The records below are to be transcribed exactly as they appear.

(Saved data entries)
BEGIN

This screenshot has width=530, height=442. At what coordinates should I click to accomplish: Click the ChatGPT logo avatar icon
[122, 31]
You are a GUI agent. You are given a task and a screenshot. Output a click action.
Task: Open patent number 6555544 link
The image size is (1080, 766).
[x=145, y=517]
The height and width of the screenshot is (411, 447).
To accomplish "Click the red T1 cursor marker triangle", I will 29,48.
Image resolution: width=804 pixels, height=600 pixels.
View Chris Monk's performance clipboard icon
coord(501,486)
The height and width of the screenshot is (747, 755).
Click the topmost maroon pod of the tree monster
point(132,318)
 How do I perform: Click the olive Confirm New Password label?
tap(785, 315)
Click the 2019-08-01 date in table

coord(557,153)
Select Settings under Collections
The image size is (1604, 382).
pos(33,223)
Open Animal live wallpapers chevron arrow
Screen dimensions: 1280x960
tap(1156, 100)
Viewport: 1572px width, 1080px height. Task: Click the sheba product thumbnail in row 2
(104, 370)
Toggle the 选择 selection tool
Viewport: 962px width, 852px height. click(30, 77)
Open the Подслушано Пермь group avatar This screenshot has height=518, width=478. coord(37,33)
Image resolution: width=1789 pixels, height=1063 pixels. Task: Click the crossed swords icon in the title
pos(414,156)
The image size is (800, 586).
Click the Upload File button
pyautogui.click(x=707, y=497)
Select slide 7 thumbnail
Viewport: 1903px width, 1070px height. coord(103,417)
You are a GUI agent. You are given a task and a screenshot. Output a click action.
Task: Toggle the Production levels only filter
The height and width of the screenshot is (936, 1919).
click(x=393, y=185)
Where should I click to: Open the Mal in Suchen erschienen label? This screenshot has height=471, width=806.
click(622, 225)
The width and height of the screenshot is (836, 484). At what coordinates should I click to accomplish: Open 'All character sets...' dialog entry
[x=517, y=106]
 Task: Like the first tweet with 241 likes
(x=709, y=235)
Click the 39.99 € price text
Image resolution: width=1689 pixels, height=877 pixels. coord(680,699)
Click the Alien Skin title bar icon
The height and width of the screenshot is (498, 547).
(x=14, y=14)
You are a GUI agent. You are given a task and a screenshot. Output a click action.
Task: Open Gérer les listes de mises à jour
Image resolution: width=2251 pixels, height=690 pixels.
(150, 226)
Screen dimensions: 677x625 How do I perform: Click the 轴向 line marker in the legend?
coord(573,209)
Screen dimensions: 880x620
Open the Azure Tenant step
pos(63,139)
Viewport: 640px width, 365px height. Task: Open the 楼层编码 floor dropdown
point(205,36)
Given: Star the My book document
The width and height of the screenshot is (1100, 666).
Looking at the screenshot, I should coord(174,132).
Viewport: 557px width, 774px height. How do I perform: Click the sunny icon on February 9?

END

### Solution for this problem
This screenshot has width=530, height=442. At what coordinates should I click to accomplish: Click the ChatGPT logo avatar icon
[122, 31]
You are a GUI agent. You are given a task and a screenshot. Output a click action.
Task: Open patent number 6555544 link
The image size is (1080, 766).
[x=145, y=517]
The height and width of the screenshot is (411, 447).
To accomplish "Click the red T1 cursor marker triangle", I will 29,48.
Image resolution: width=804 pixels, height=600 pixels.
View Chris Monk's performance clipboard icon
coord(501,486)
The height and width of the screenshot is (747, 755).
Click the topmost maroon pod of the tree monster
point(132,318)
 How do I perform: Click the olive Confirm New Password label?
tap(785, 315)
Click the 2019-08-01 date in table

coord(557,153)
Select Settings under Collections
The image size is (1604, 382).
pos(33,223)
Open Animal live wallpapers chevron arrow
Screen dimensions: 1280x960
tap(1156, 100)
Viewport: 1572px width, 1080px height. Task: Click the sheba product thumbnail in row 2
(104, 370)
Toggle the 选择 selection tool
Viewport: 962px width, 852px height. click(30, 77)
Open the Подслушано Пермь group avatar This screenshot has height=518, width=478. coord(37,33)
Image resolution: width=1789 pixels, height=1063 pixels. Task: Click the crossed swords icon in the title
pos(414,156)
The image size is (800, 586).
Click the Upload File button
pyautogui.click(x=707, y=497)
Select slide 7 thumbnail
Viewport: 1903px width, 1070px height. coord(103,417)
You are a GUI agent. You are given a task and a screenshot. Output a click action.
Task: Toggle the Production levels only filter
The height and width of the screenshot is (936, 1919).
click(x=393, y=185)
Where should I click to: Open the Mal in Suchen erschienen label? This screenshot has height=471, width=806.
click(622, 225)
The width and height of the screenshot is (836, 484). At what coordinates should I click to accomplish: Open 'All character sets...' dialog entry
[x=517, y=106]
 Task: Like the first tweet with 241 likes
(x=709, y=235)
Click the 39.99 € price text
Image resolution: width=1689 pixels, height=877 pixels. coord(680,699)
Click the Alien Skin title bar icon
The height and width of the screenshot is (498, 547).
(x=14, y=14)
You are a GUI agent. You are given a task and a screenshot. Output a click action.
Task: Open Gérer les listes de mises à jour
Image resolution: width=2251 pixels, height=690 pixels.
(150, 226)
Screen dimensions: 677x625 How do I perform: Click the 轴向 line marker in the legend?
coord(573,209)
Screen dimensions: 880x620
Open the Azure Tenant step
pos(63,139)
Viewport: 640px width, 365px height. Task: Open the 楼层编码 floor dropdown
point(205,36)
Given: Star the My book document
The width and height of the screenshot is (1100, 666).
Looking at the screenshot, I should coord(174,132).
Viewport: 557px width, 774px height. How do I perform: Click the sunny icon on February 9?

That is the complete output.